More specifically, in patients with cancer, the demand for CAM is considerable [4]. Estimates in the U.K. have ranged from 32% in patients undergoing radiotherapy [5] to 16% in unselected oncology patients [6]. In the latter study, the most popular modalities were healing, relaxation, visualisation, diets, homeopathy, vitamins, herbalism and the Bristol approach. In an early, pioneering study in the U.S.A., as many as 13% of patients receiving treatment in a conventional cancer centre had used, or were currently using, complementary medicine [7].

The definition of CAM has been the subject of considerable discussion and debate 8, 9, 10. There is agreement that CAM includes a very broad spectrum of therapies, ranging from the manipulative skills of osteopathy and chiropractice to various forms of self-care [1]. For the purposes of this paper, the definition adopted by the Cochrane collaboration will be used: “complementary medicine is diagnosis, treatment and/or prevention which complements mainstream medicine by contributing to a common whole, by satisfying a demand not met by orthodoxy, or by diversifying the conceptual frameworks of medicine” [11]. In practical terms, this means that CAM includes techniques such as acupuncture, aromatherapy, reflexology, relaxation therapy, hypnotherapy, naturopathy, special diets and homeopathy.
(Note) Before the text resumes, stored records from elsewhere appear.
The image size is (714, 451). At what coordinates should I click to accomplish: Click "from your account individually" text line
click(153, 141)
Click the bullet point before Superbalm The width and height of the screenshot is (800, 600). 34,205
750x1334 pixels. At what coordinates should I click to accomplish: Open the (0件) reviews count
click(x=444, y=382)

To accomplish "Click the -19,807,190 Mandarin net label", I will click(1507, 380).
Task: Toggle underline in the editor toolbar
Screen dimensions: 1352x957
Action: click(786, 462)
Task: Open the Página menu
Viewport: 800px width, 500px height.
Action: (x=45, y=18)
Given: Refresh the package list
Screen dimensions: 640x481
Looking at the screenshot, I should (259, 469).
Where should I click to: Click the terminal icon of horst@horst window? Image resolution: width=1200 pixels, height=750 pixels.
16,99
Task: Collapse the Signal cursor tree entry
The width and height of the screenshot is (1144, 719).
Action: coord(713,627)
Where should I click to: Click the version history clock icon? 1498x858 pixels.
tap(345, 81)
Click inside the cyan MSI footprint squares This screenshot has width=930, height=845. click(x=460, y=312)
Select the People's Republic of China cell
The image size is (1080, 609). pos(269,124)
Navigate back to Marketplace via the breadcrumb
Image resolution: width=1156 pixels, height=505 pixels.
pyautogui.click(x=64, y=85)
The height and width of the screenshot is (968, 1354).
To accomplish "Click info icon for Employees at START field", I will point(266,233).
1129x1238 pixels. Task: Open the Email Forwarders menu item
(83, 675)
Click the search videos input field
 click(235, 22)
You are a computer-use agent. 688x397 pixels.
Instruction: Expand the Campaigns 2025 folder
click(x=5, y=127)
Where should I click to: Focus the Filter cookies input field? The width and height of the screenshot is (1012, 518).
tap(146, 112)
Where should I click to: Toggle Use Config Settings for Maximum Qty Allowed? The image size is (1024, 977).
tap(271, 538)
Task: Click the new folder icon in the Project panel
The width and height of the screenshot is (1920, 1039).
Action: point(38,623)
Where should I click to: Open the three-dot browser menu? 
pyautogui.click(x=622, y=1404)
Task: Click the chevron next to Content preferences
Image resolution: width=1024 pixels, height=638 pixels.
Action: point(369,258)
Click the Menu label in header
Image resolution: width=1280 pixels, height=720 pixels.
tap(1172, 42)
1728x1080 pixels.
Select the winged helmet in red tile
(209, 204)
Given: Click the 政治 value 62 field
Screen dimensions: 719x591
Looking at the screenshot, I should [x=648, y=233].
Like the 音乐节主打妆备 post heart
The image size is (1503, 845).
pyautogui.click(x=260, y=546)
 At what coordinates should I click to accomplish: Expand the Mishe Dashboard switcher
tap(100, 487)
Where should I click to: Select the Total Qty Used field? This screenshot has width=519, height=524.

As health services become increasingly driven by evidence-based medicine, there is an urgent need to evaluate the efficacy (specific effects), effectiveness (benefits in practice) and safety (morbidity and mortality) of the various complementary interventions. It cannot be assumed that complementary and alternative interventions (CAIs) are all harmless, effective, and cost-effective. For example, adverse effects have been reported for acupuncture [12] and for various psychotherapeutic interventions 13, 14. The need for research was highlighted when, in 1992, the Congress of the U.S.A. legislated that the National Institute of Health create an Office of Alternative Medicine (OAM) to co-ordinate and conduct research in complementary and alternative medicine.

Although qualitative methods, single case studies, observational studies and case–control studies can be of value in defining research questions, providing some information on efficacy, and in identifying relevant outcome parameters, these methods have important inherent and/or practical limitations in establishing a causal relationship between a treatment and its effects 14, 15, 16. Moreover, the results of such research are likely to have a limited influence on conventional ‘evidence-based' therapeutic practice. Although it has been severely criticised 17, 18, 19, 20, 21, the randomised controlled trial (RCT) remains the gold standard for evaluating new treatments in medicine. Despite its limitations and problems, if CAIs are to be accepted by conventional practitioners, they will need to be evaluated using the RCT and the results published in peer-reviewed journals held in esteem by scientists and conventional practitioners. A number of prospective randomised studies demonstrating the effectiveness and efficacy of various complementary interventions have already been published, for example, psychosocial interventions for patients with cancer [22], and these trials appear to have had a significant influence on attitudes towards the management of patients with cancer [23].

The purpose of this paper, therefore, is to review the prospective, randomised, controlled trial as a way of evaluating efficacy, effectiveness and safety with particular reference to CAIs. For more general reviews of clinical trial methodology, the reader is referred to Spilker [24], Pocock [25] and Altmann [26].